The Hours of Isabella Stuart

Yolande of Aragon

Owners

Yolande of Aragon (1381-1442), Dowager Duchess of Anjou, most probably commissioned the manuscript for herself or for her daughter, Yolande of Anjou, while arranging her marriage to the future Duke of Brittany, which took place in 1431.

As heiress of King John I of Aragon and widow of Louis II, Duke of Anjou and King of Naples, Sicily and Jerusalem, Yolande of Aragon was known as the Queen of the Four Kingdoms. She played a major role in European politics during the Hundred Years War. Between her husband’s death in 1417 and the mid-1420s, she was busy protecting her territories in Anjou, Maine, Barrois and Provence, supporting her sons’ campaigns in Italy, negotiating politically advantageous marriages for her children, and advising the future Charles VII of France who married her eldest daughter in 1422. Yolande turned her attention to art patronage from c. 1425 onwards, when she financed the stained glass windows at the Cathedral in Le Mans, completed in the early 1430s. This Book of Hours was most probably produced during the same period. A learned patron of art and literature, Yolande was also a devout woman of strong Franciscan spirituality. She is shown praying in three small miniatures in the manuscript.
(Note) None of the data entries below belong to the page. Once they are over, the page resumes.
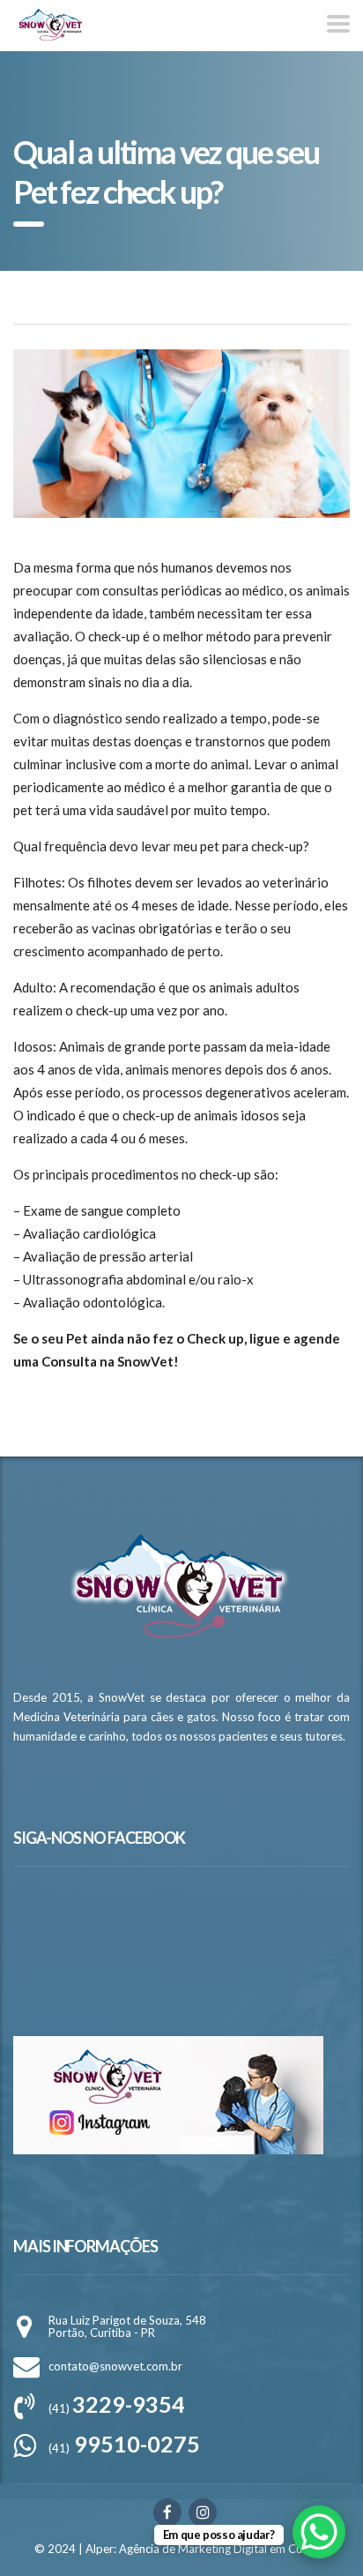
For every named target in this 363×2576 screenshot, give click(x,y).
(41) (116, 2408)
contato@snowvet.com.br (115, 2366)
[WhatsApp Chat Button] (319, 2531)
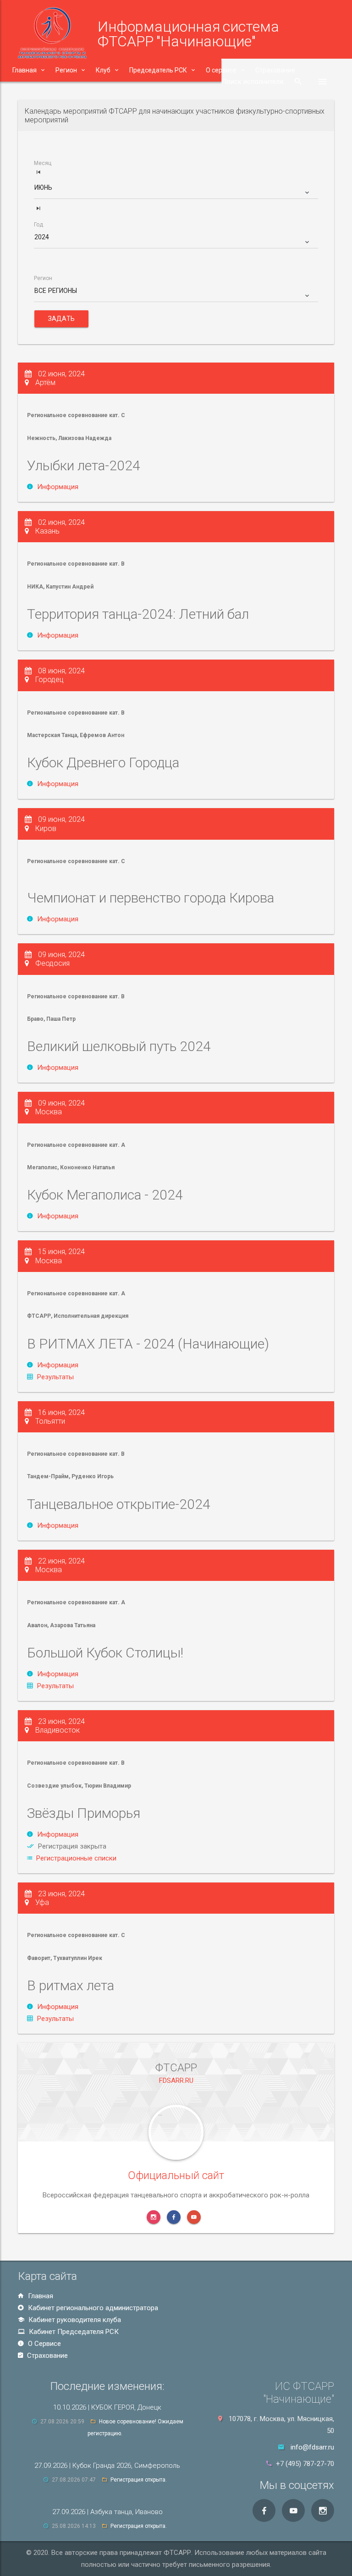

This is the third image of the woman in black, most probably Yolande of Aragon who was widowed in 1417. She kneels at a prayer desk with an open book (presumably this manuscript) and looks across to the image of Christ that illustrates her prayer – ‘a prayer for oneself’, according to the rubric. Seated on a rainbow at the Last Judgement, Christ extends his hand to the woman, an eloquent gesture promising salvation at the end of her book and at the end of time.